The Court, however, does not find this testimony persuasive. Once the equipment was returned, IBM Credit sold it during 1996 for a total average of only 16.12% of its original value. That amount of depreciation in the fair market value of the equipment, only two years after it was originally purchased, weighs heavily in favor of a finding that its useful life was nearly completely consumed after just twenty-four months. Further, Mr. Florkoski's testimony indicated that even IBM Credit assumed that the technology represented by this equipment only would remain viable for a maximum of two years. Finally, the Court was presented no evidence as to the current use of the equipment, such as to whom it was sold and for what intended purpose. So, while the equipment may have had some discernable use upon expiration of the TLMA and TLS, the overwhelming majority of its useful life would have been consumed.
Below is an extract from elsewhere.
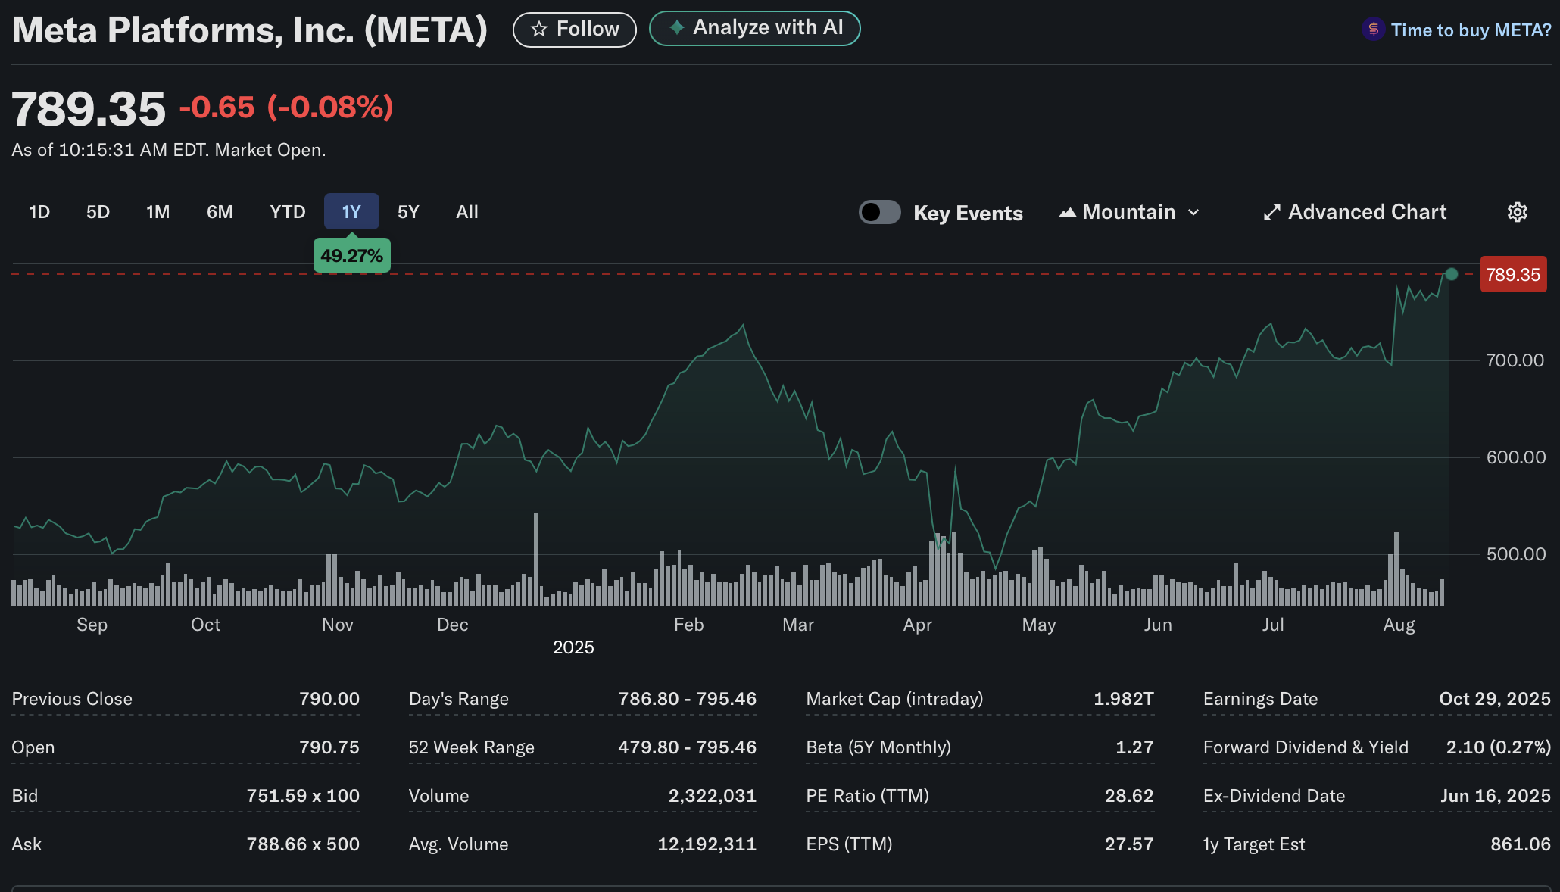Open chart settings gear icon
Screen dimensions: 1560x892
point(1517,212)

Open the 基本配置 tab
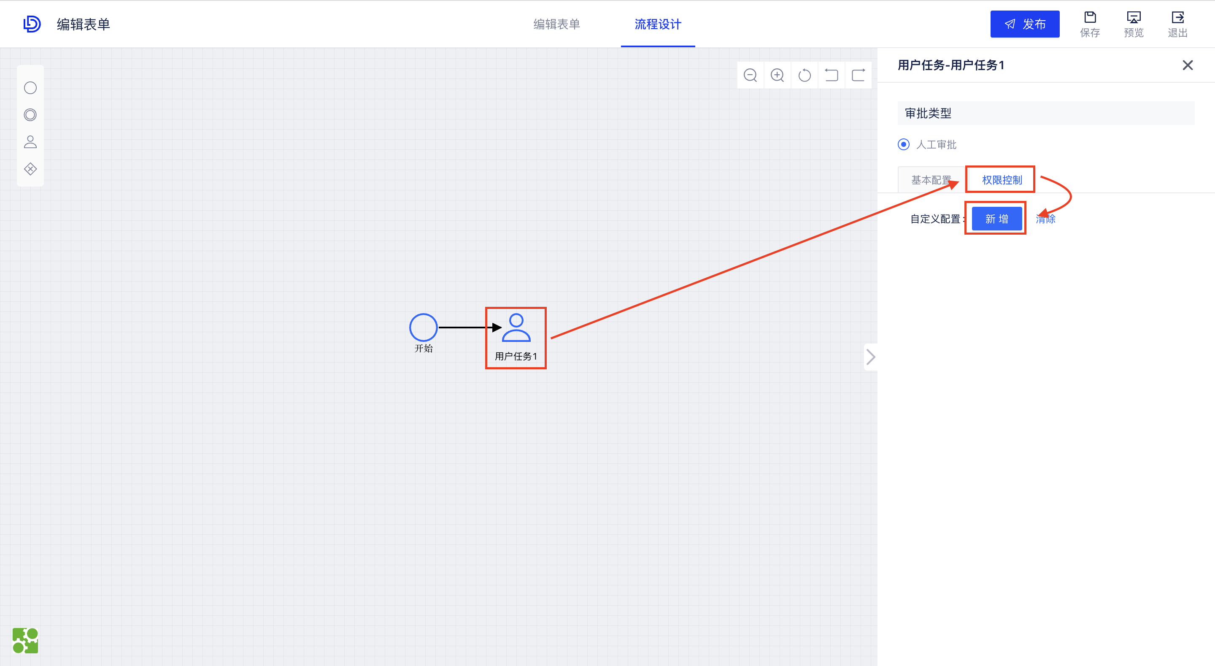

This conclusion weighs in favor of a finding that the TLMA and TLS should be construed as an installment purchase agreement, not a lease.
Pursuant to paragraph eighteen of the TLMA, the Debtor had the right (assuming it was not in default) to purchase the equipment at any time on or after the second anniversary of the agreement, upon three months notice to IBM Credit. The TLS provided that the purchase price would be the "fair market sales value as determined by IBM Credit." The sole exception to this provision were the CRTs, which the Debtor could purchase for $1.00 each. According to the Debtor's Exhibit 2, as explained by Mr. Karchere during cross-examination, IBM Credit calculated the fair market value of the equipment once it was returned. The total fair market value of the equipment, as determined by IBM Credit in 1996, was $449,749.00. The Court assumes this value would have decreased further over the final year of the TLMA and TLS. This is significantly in excess of the actual price realized when the returned equipment was sold over the course of 1996. The Court notes that the fair market value of the equipment as calculated by IBM Credit represents approximately 20% of the original purchase price of $2,176,918.00.
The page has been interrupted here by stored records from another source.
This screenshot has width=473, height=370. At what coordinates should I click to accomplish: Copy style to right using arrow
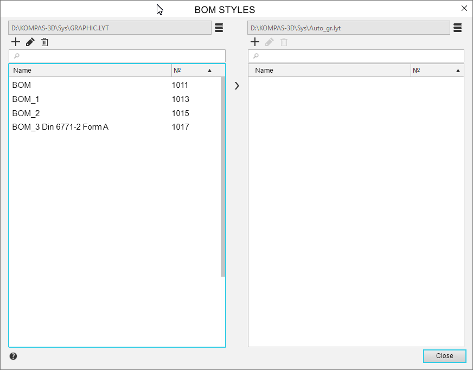tap(237, 86)
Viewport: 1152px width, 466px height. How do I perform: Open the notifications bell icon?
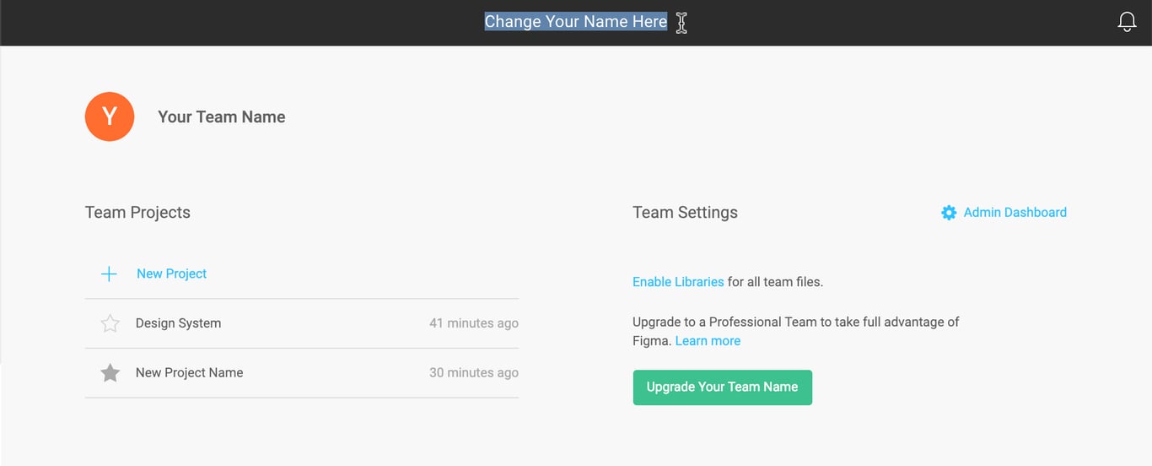point(1127,22)
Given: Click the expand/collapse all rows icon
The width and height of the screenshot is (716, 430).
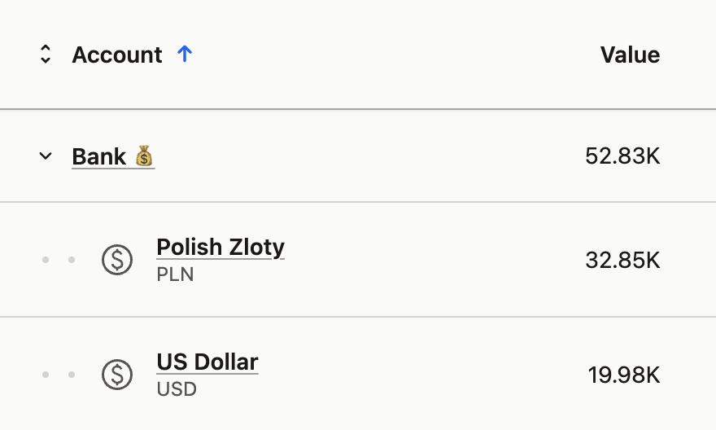Looking at the screenshot, I should pos(46,55).
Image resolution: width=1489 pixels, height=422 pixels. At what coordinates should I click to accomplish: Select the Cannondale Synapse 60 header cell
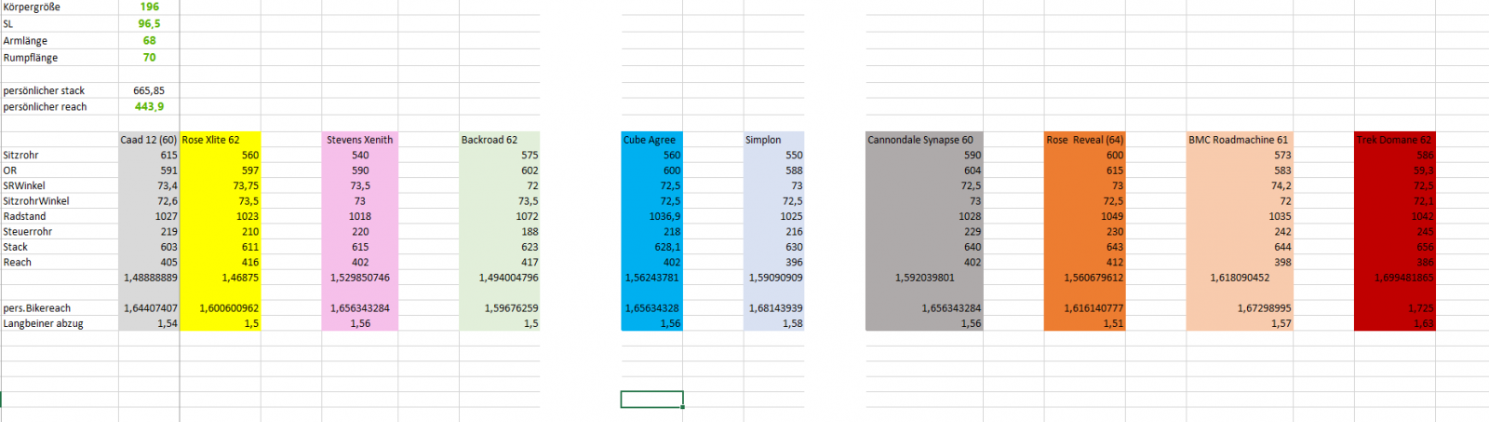[x=923, y=140]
The Court arrived at this calculation as follows: the Debtor acquired 279 printers, displays and PS2 central processing units; and 280 CRTs. IBM Credit valued printers at $125.00 each, displays at $300.00 each, and PS2s at $1,186.00 each. CRTs were valued at $1.00. Multiplying the price per unit by the number of units acquired by the Debtor, the total value of the printers was $34,875.00; the total value of the displays was $83,700.00; and the total value of the PS2s was $330,894.00. The 280 CRTs were valued at $280.00.
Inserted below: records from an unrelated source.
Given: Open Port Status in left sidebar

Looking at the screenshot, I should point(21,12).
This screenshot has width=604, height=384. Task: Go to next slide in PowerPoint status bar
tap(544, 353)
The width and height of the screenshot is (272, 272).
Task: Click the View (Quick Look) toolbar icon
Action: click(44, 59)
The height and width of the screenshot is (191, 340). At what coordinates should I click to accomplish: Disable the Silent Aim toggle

According to the Debtor's Exhibit 3, printers were sold at an average price of $121.15, displays were sold for an average price of $6.81, PS2s were sold for an average price of $1,119.97, and CRTs were sold for an average price of $8.51. Had the Debtor returned all of the equipment, and assuming all of it had been sold, IBM Credit would have received a total of approximately $350,555.27.
The Court finds that the $1.00 price ascribed to the CRTs constitutes nominal consideration. See, In re Fox, 229 B.R. 160, 165 (Bankr.N.D.Ohio 1998) (holding that purchase price of $1.00 constituted nominal consideration for purposes of determining whether an agreement constituted a lease or a security agreement, and finding the agreement to have been the latter). The Court finds the purchase price of the other equipment nominal as well. See, In re Royal Food Mkts., Inc., 121 B.R. 913, 915-16 (Bankr.S.D.Fla. 1990) (holding that a purchase price of less than 25% of original value constitutes nominal consideration for the purpose of determining whether an agreement is a lease or a security agreement). The value of the equipment, as calculated by IBM Credit and as realized through the sale of the equipment, had decreased to a fraction of its original value, just two years after the inception of the agreements between the Debtor and IBM Credit. Further, by purchasing the equipment, the Debtor would recognize further savings by not having to incur the cost of returning the equipment to IBM Credit, purchasing or leasing new equipment, and training its employees to use any new equipment. When all of these factors are considered, it is clear the Debtor had little choice but to carry the TLMA and TLS to their conclusion and purchase the equipment.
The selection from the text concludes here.